• Prompt
When you output the records, match them exactly and omit any picture they include.

• Given information
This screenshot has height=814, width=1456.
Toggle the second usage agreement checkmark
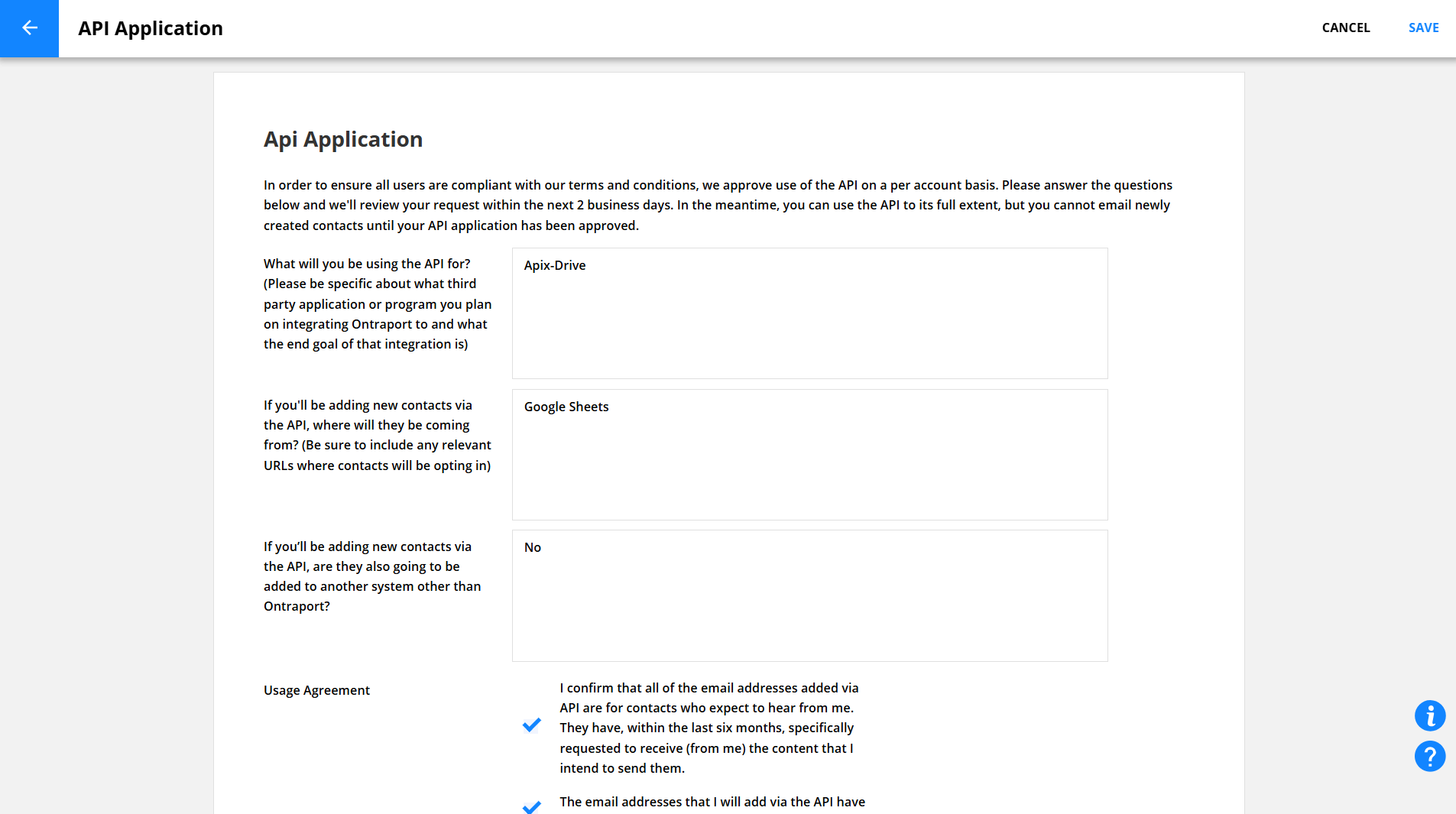point(532,806)
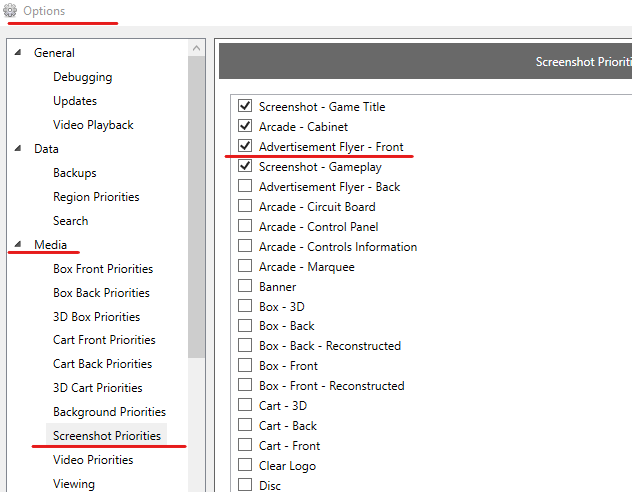Disable Advertisement Flyer - Front checkbox

pyautogui.click(x=245, y=146)
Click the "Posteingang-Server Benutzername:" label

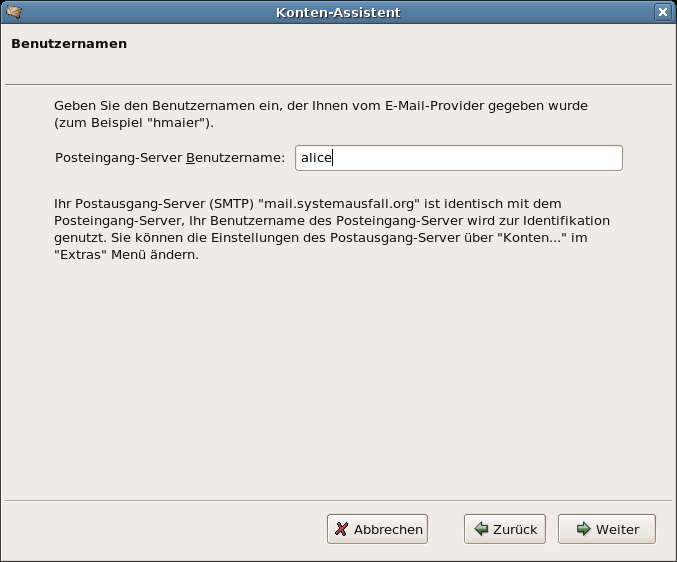(170, 158)
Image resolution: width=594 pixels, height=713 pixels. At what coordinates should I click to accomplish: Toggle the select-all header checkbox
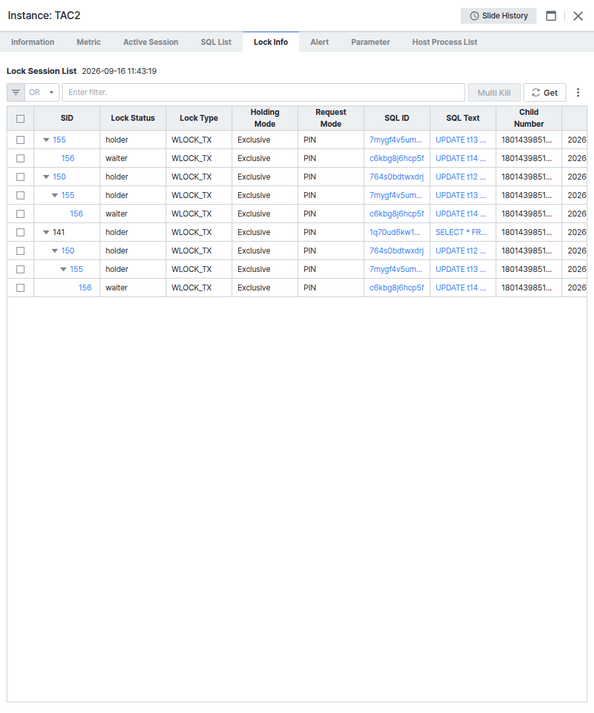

• Solution to the problem
This screenshot has height=814, width=1456.
Toggle the second usage agreement checkmark
point(532,806)
Disable Advertisement Flyer - Front checkbox

pyautogui.click(x=245, y=146)
Click the "Posteingang-Server Benutzername:" label

(170, 158)
Image resolution: width=594 pixels, height=713 pixels. At what coordinates should I click to accomplish: Toggle the select-all header checkbox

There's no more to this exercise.